In an age when corporate transparency is vital, companies of all sizes should scrutinise their supply chains, especially when they cross national borders. Businesses with supply chains that stretch into emerging markets are specifically vulnerable, as different regulations and sheer distance can easily interrupt supply. But the risks posed by supply chains that dip into emerging markets are not going away—indeed, by 2025 almost half of the world’s biggest companies will probably be based in emerging markets, according to the McKinsey Global Institute.
Will your supply chain stand up to scrutiny under new guidelines that stress harsher penalties and more transparency? To help your company review the resiliency of its supply chains, follow these three simple steps:
- Identify suppliers. Complete a thorough review of your business operations and identify each of your suppliers—no matter how small. For each supplier, outline what goods or services it provides, the delivery timetable, the average cost and where it is based. Use this data to compare alternative suppliers and identify potential risks.

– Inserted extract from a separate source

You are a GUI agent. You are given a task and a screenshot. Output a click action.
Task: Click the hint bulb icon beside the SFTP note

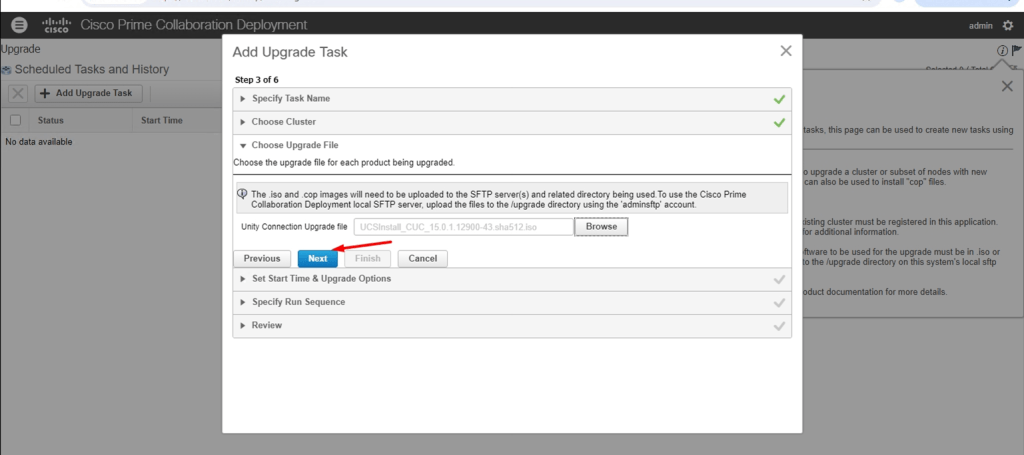point(242,193)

- Conduct a risk assessment. Complete a risk assessment for each supplier. This evaluation should identify what risks the supplier may be exposed to and how those risks could impact you.
- Establish loss prevention processes. For each of the identified risks, develop a programme to address the issue. This may require your company to find an alternative supplier if one of your established suppliers supports illegal business practices or its operations could negatively impact your company or cause a supply disruption.
In addition to the guidance outlined above, it is crucial that you develop a rapport with your suppliers to establish a more beneficial relationship and to keep abreast of potential risks.